Friday, December 19, 2008

Will Cameron be the Tory party's Neil Kinnock?

Team Cameron must be looking at the polls and thinking that Harold Wilson was right when he said that a week was a long time in politics and that a couple of months can feel like an eternity. The Tory leader has watched on rather helplessly and at times haplessly, whilst his party's huge opinion poll lead has disintegrated in front of him. The last time that Mr Cameron came under any internal pressure was back in the summer of 2007 when his stance on academic selection took his party to the brink of civil war. Back then Lord Kalms told a national newspaper that he was "disillusioned to a substantial degree" with Cameron's leadership and according to the influential Tory peer, the Conservative party needed to look again at its overall strategy, his advice to his party's leader being "Look, chum, we need to do some rethinking".

The fact is that the task before Cameron is a monumental one and he knows it. He leads a party that is desperate for power and has set out to show that he is a winner, that he can change his party and restore it to its position as the natural party of government. What Cameron is now grasping, however, is that leading change is a long, slow and often bloody process. The events of the past few weeks would suggest that rather than the "heir to Blair", Cameron is in danger of going down as the Tories' Neil Kinnock. Yet in many ways this is a grossly unfair comparison. In the end, Kinnock ended up helping make Labour electable. He was willing to take some tough decisions and showed real leadership in the face of huge and often hostile opposition from within the rank and file membership of his own party. It is easy to forget that the enormous task of ditching some of the most unpopular Labour policies of the 1980s was carried out, not by Tony Blair or Gordon Brown, but by Neil Kinnock. It was Kinnock who first challenged the party to dump policies and commitments that had helped to create an image of a Labour party that was soft on crime and addicted to the imposition of punitive taxes. David Cameron views himself as the politician of the digital age, a bold and fearless leader who is unafraid to take risks. He is still 'banking' (excuse the pun) on Labour shifting hard to the left and is becoming increasingly frustrated to see the new Labour tent still firmly sited on the campsite of the middle ground. Labour has dominated British politics for the past 10 years because of the changes initiated under Kinnock and implemented by Blair and Brown. In contrast Cameron's reforms have been primarily cosmetic (a new HQ, a new party logo) and short-lived (the party's "A" list of candidates). Cameron's Conservatives are made up of the "right kind of people", his people - privately educated and from a background of immense wealth and privilege. Under Cameron, the Tories still believe that the role of government is to concentrate wealth and power in the hands of those who embrace their political, their economic, and their social views. In April last year, Cameron told his party's spring conference that it needed to change and that the changes needed to be "faster, wider and deeper". Over 12 months later and change in the Tory party looks to be slow, narrow and shallow.
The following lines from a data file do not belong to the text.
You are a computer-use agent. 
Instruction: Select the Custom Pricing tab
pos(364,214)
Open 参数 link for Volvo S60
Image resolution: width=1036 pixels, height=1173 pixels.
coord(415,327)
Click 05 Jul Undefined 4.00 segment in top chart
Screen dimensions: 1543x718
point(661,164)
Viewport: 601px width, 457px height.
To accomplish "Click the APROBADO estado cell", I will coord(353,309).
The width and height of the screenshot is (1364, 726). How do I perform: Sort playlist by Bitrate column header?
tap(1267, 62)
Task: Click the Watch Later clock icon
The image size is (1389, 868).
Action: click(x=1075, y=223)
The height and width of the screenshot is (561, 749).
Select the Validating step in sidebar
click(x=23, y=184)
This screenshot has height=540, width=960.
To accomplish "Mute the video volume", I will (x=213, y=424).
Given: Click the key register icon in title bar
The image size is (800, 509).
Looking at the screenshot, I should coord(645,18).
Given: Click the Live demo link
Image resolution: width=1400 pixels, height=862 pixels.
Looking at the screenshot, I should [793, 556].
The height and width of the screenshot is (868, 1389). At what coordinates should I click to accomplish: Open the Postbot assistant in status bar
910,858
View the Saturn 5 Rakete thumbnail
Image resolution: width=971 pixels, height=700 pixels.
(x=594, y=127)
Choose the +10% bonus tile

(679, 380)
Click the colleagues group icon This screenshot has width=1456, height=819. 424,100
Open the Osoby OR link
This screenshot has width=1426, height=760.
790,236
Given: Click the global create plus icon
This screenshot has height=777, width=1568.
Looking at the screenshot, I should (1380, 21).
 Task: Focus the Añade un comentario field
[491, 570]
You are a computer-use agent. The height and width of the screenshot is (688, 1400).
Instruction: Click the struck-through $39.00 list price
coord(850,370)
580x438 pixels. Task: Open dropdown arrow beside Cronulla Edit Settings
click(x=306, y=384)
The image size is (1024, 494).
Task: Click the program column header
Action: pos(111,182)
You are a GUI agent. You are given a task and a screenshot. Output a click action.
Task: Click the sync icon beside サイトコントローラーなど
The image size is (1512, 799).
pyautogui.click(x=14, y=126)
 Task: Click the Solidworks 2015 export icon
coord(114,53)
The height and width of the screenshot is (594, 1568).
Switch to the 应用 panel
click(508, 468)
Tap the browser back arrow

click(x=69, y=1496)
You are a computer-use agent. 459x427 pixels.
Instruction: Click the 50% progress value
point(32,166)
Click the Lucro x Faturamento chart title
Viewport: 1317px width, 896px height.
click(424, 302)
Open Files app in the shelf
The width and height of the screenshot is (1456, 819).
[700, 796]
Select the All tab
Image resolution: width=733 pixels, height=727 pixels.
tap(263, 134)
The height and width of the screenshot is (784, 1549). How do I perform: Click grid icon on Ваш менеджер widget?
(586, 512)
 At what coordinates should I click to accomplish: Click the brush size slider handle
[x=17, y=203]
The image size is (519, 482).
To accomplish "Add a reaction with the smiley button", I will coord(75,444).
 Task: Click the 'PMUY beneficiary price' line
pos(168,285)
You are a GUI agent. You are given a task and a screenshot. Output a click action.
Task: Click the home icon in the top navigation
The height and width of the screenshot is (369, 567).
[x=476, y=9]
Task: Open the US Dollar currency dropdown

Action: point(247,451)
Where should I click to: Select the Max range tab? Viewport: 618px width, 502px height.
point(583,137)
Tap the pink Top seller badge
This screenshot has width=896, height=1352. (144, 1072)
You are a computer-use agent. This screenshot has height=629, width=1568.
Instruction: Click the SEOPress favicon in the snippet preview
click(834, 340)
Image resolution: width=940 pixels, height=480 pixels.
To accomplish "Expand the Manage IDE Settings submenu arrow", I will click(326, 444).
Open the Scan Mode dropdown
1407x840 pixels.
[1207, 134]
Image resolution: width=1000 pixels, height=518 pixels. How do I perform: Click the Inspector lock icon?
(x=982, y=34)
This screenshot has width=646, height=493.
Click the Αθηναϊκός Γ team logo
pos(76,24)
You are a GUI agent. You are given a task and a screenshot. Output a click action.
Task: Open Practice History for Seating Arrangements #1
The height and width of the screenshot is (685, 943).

Today, the words of former Tory (now Labour) MP Quentin Davies take on a new resonance. In his letter to Cameron outlining his reasons for leaving the Conservative party and join Labour, he wrote: "Under your leadership the Conservative party appears to me to have ceased collectively to believe in anything, or to stand for anything. It has no bedrock. It exists on shifting sands. A sense of mission has been replaced by a PR agenda." If, as many predict, the Tory "big beasts" and rightwing press begin to turn on him, how long will it be before he is forced to retreat towards having to peddle past Tory agendas? How long before he is told that he needs to embrace more "traditional" core Tory issues such as Europe, crime and the family? How long before a newly elected Tory leader who started out saying his aim is to recapture the centre ground of British politics, is yet again forced (by his own reactionary right wing) to move to the right in an attempt to hang on to the Tory core vote?

Neil Kinnock achieved much as leader of his party, however the jury is still out with regards to what David Cameron will do to help change the fortunes of the modern Tory party.

1 comment:

Methodist Preacher said...

Good article Mike. Just one quibble with the headline "Will Cameron be the Tory party's Neil Kinnock?. That would be flattering to Cameron!!!!